__EXERCISE REQUIREMENTS__.
Copying each record below exactly is the whole task.

Stored data

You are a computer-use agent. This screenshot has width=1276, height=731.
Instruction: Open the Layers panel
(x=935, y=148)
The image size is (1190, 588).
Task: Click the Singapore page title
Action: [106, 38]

__REPLY TO THE EXERCISE__.
You are a computer-use agent. This screenshot has width=1276, height=731.
Instruction: Open the Layers panel
(x=935, y=148)
The image size is (1190, 588).
Task: Click the Singapore page title
Action: [106, 38]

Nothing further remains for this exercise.